Next week I go yo a bike store to talk about the drive train for my trike. He will also put it togheter for me.
I don't have the tools and don't want to invest in that.
They did it also for my other trike.
Around here, right now, its almost impossible to get work done on a bike at a local bike store - they are all completely swamped. I could probably get it done at the co-op, but I prefer to be able to do it myself, so I'll see how these 3D printed tools work out.
Here it is terrible. Most shops only help as you by trough them. Just a few want yo help and one is a BMX shop. He is great and made my last wheels. I go again to him. Very nice guy that delivers great quality for a very low price.
One shop was terrible. They couldn't even help me with my drive train. Even as I ordered it trough him. I found an other shop for that and if needed I can go to the recumbent bike shop.

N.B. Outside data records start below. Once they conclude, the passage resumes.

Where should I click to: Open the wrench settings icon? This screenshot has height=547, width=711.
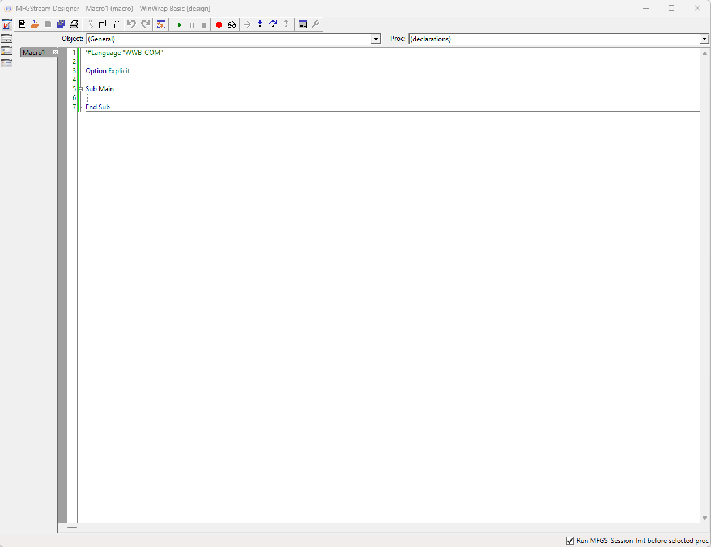click(316, 24)
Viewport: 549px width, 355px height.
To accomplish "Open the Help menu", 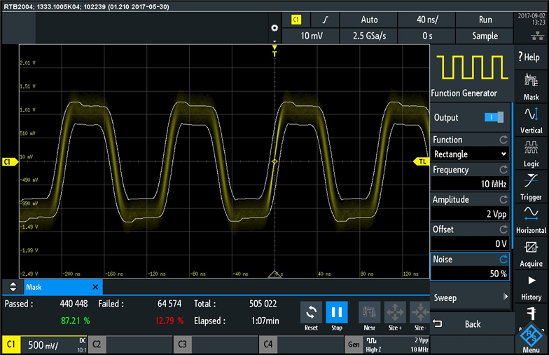I will (531, 57).

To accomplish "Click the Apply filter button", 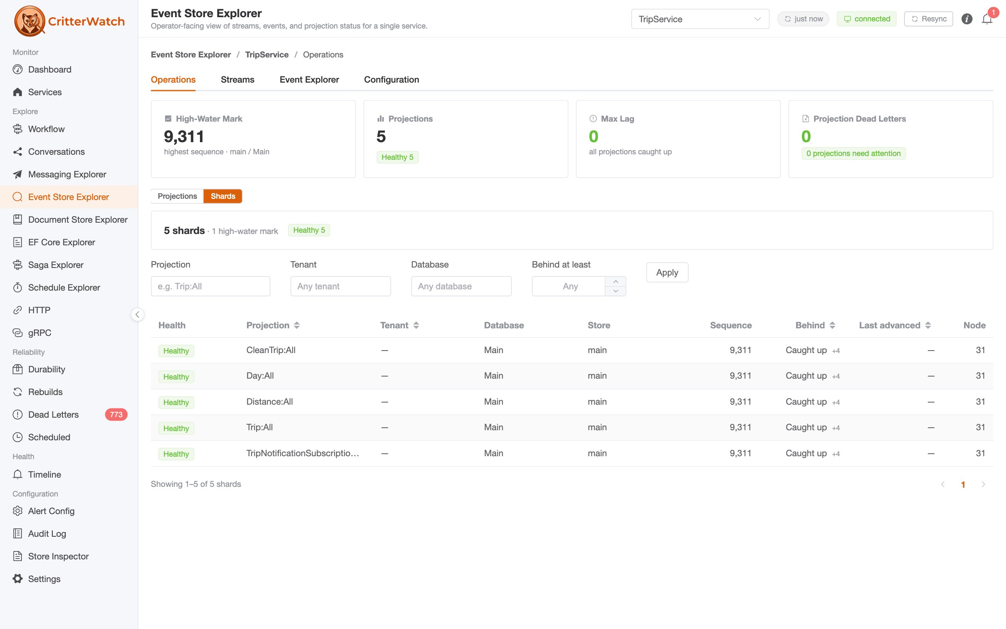I will click(x=667, y=273).
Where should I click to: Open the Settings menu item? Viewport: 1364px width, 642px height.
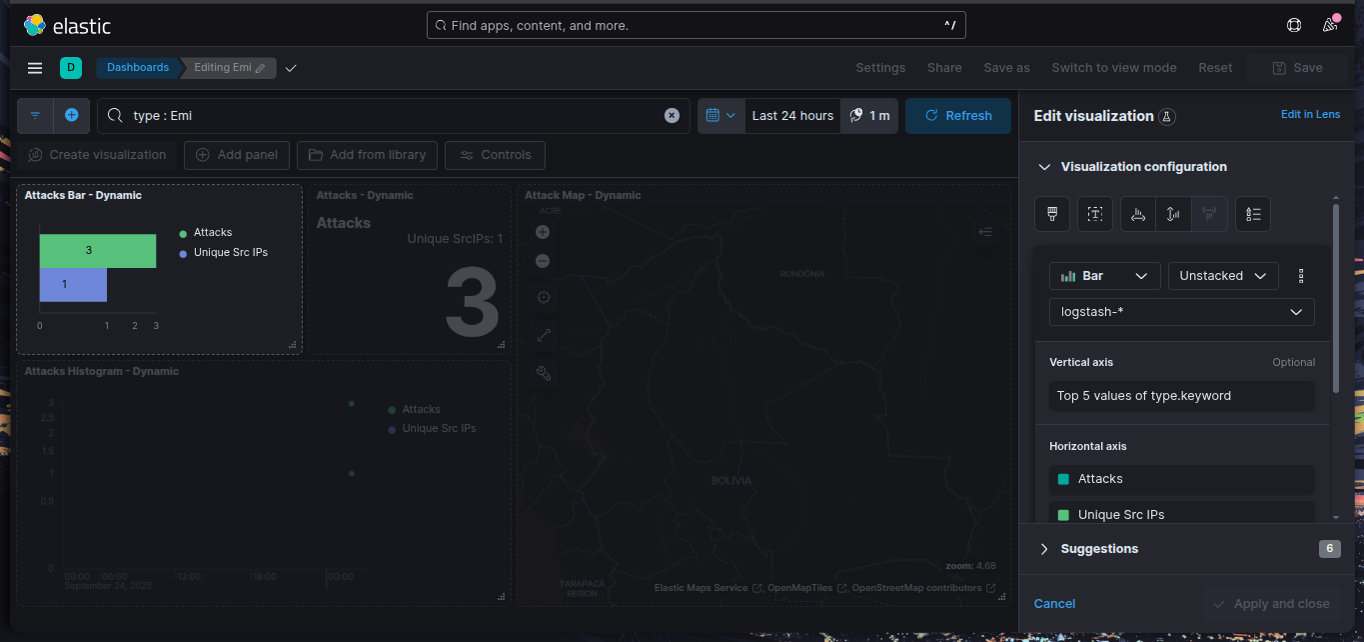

The shop in my street also only helps as I order trough them, but he helps me with small stuff, like brake cables and stuff. Don't have too look online for all those parts.
First, setup to start welding the 14.5 degree angle for the steering system:
I've welded it, but going to wait until it cools down to grind it and make it look pretty.
Second, I welded the little square closed at the back of the seat bottom post (no picture). I also welded the handlebar steering gooseneck piece (the one inside that you cut the middle out of and weld back together).
In related news, I finished tuning my two front wheels:
I'm very happy with how they turned out. Unfortunately for trike building purposes, I will be out of town Friday through Sunday, so no weekend work on the trike.
Yeah, the spacer pushes on the side of the rotating inner race on the bearing, which is what is supposed to happen. On the outer wheel side, the edge of the nut pushes against the side of that bearing inner race.
Here's a really crude and simple cross section of what I think it looks like:
The spacer also has a dust protector which holds it in place, but that doesn't contribute to the rotating part of this at all, so I didn't bother including it.
I'm planning on using a nylock nut when I mount the wheels for real, so with the outer spacer in place the nylon part is basically just barely on the threads, thus I decided it would work better without the outer spacer.